Canadian-American voice actor, writer, and producer (1950–2018)

Nick Michaels (1950 – May 26, 2018) was a Canadian-American voice actor, writer and producer.

==Career==
Nick Michaels started in radio while still in high school in Canada. After copywriting for AdGroup International in Montreal, he moved to Toronto in 1973. He became a commercial voice-over actor.

Michaels relocated to New York City in 1977 and worked with Excedrin, Gillette, Coca-Cola, General Motors, Coppertone, and Maybelline. In all, Michaels' voice has appeared on over a billion dollars of paid advertising. He moved to Miami, Florida in 1980.

In addition to ad campaigns for consumer products, Michaels provided creative services to U.S. media companies. He created the NBC television program Friday Night Videos which debuted in 1983, serving as the original voice-over host until 1986. His voice also was heard on the network's late-night promos throughout the 1980s. In 1992, he became the worldwide voice of topical promotion for CNN. As narrator, Michaels appeared on the series National Geographic Explorer and on the documentary film Barcelona '92: 16 Days of Glory. Michaels also served as the imaging voice for many television stations, including WBBM-TV in Chicago, WCBS-TV in New York City, and WCCO-TV in Minneapolis. In radio, he was the imaging voice for Chicago classic rock radio station WDRV, "97.1 The Drive", since its debut in March 2001.

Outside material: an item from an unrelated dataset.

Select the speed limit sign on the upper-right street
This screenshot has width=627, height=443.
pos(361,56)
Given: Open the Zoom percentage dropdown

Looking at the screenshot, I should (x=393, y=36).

Michaels established a creative services company, American Voice Corporation, to provide voice imaging and related services to advertisers and radio and television stations. It produces and syndicates his national radio program The Deep End with Nick Michaels and its spinoff, Stories From The Deep End, in the United States and New Zealand. On August 31, 2015, Michaels launched The Stories That Made the Music, a daily one-minute feature series focusing on country music artists, hosted by him and distributed by Envision Networks.

Michaels is the author of the book The Manifesto For The Over Communicated World.

==Death==
On May 26, 2018, at the age of 67, Michaels died of a heart attack at his home in Miami.